Written request: Rewrite the rows below as a numbered list, starting at the first line and ending at the line that contains "(x=701, y=181)", and leave out any blank lines.

Data rows:
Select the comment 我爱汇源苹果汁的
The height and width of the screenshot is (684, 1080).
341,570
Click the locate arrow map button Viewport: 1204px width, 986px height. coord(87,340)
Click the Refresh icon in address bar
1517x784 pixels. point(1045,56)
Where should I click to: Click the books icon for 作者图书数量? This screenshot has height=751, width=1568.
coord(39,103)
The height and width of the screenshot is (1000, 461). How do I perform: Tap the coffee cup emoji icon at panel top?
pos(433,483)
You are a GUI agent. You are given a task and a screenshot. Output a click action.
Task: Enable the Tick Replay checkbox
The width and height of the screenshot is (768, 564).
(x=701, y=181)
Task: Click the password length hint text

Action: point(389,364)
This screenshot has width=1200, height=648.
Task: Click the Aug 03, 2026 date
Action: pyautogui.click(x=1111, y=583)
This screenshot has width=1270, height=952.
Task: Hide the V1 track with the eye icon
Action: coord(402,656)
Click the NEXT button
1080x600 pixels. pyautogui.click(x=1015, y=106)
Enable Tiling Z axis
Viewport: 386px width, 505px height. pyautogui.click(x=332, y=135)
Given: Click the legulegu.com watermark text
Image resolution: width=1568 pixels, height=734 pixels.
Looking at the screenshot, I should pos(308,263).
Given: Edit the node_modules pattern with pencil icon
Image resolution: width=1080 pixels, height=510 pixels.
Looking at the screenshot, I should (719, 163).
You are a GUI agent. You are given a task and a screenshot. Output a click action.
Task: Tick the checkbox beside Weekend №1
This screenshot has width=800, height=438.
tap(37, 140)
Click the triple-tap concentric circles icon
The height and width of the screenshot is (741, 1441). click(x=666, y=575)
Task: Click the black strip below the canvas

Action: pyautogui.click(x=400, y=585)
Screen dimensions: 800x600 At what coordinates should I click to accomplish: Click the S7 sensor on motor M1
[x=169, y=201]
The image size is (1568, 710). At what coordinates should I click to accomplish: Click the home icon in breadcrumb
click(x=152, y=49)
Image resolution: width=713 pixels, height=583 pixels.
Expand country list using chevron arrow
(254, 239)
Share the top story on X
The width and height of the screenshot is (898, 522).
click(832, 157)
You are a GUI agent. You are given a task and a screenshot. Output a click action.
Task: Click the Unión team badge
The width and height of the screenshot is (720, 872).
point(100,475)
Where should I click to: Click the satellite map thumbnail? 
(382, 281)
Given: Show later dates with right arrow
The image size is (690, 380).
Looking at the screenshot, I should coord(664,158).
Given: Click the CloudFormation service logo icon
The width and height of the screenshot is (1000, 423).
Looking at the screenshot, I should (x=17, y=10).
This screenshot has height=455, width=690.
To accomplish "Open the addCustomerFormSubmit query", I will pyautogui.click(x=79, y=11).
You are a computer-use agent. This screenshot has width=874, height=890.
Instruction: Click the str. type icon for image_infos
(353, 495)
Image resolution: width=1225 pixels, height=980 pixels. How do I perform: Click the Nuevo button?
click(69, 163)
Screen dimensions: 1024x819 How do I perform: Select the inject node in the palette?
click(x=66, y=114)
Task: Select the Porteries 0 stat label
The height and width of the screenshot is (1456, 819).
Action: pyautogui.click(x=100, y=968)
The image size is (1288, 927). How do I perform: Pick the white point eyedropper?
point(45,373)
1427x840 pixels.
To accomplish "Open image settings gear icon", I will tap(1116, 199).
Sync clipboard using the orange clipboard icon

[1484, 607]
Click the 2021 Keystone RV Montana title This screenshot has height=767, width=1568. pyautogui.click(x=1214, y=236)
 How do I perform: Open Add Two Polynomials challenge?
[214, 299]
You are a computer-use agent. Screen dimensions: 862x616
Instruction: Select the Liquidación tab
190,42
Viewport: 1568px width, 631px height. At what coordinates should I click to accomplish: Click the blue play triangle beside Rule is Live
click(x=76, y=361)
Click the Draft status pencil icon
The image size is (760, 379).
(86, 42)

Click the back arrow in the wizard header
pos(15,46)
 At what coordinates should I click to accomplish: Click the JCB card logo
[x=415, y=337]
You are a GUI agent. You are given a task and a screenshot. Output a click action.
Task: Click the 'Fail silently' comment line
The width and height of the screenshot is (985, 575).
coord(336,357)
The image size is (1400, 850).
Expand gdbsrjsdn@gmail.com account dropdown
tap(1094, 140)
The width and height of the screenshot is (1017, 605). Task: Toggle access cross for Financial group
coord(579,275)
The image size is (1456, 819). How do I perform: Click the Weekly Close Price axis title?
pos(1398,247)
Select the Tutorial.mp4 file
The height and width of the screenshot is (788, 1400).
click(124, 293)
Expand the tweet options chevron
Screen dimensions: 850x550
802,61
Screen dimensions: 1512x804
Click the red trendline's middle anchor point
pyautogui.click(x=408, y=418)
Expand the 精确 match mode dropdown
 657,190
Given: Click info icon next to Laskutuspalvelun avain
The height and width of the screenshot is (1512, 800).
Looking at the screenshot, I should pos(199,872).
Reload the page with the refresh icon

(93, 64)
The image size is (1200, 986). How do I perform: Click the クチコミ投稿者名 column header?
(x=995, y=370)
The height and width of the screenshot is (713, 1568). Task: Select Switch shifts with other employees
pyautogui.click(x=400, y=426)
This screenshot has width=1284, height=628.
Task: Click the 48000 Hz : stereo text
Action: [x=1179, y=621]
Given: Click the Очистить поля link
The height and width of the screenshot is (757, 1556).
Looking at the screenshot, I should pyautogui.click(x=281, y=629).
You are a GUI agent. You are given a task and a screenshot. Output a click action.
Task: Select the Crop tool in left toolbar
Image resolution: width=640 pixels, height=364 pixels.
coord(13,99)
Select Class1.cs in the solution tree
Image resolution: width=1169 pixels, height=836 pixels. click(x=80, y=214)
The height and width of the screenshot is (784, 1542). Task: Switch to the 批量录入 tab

Correct output:
1. Select the comment 我爱汇源苹果汁的
2. The height and width of the screenshot is (684, 1080).
3. 341,570
4. Click the locate arrow map button Viewport: 1204px width, 986px height. coord(87,340)
5. Click the Refresh icon in address bar
6. 1517x784 pixels. point(1045,56)
7. Where should I click to: Click the books icon for 作者图书数量? This screenshot has height=751, width=1568.
8. coord(39,103)
9. The height and width of the screenshot is (1000, 461). How do I perform: Tap the coffee cup emoji icon at panel top?
10. pos(433,483)
11. You are a GUI agent. You are given a task and a screenshot. Output a click action.
12. Task: Enable the Tick Replay checkbox
13. The width and height of the screenshot is (768, 564).
14. (x=701, y=181)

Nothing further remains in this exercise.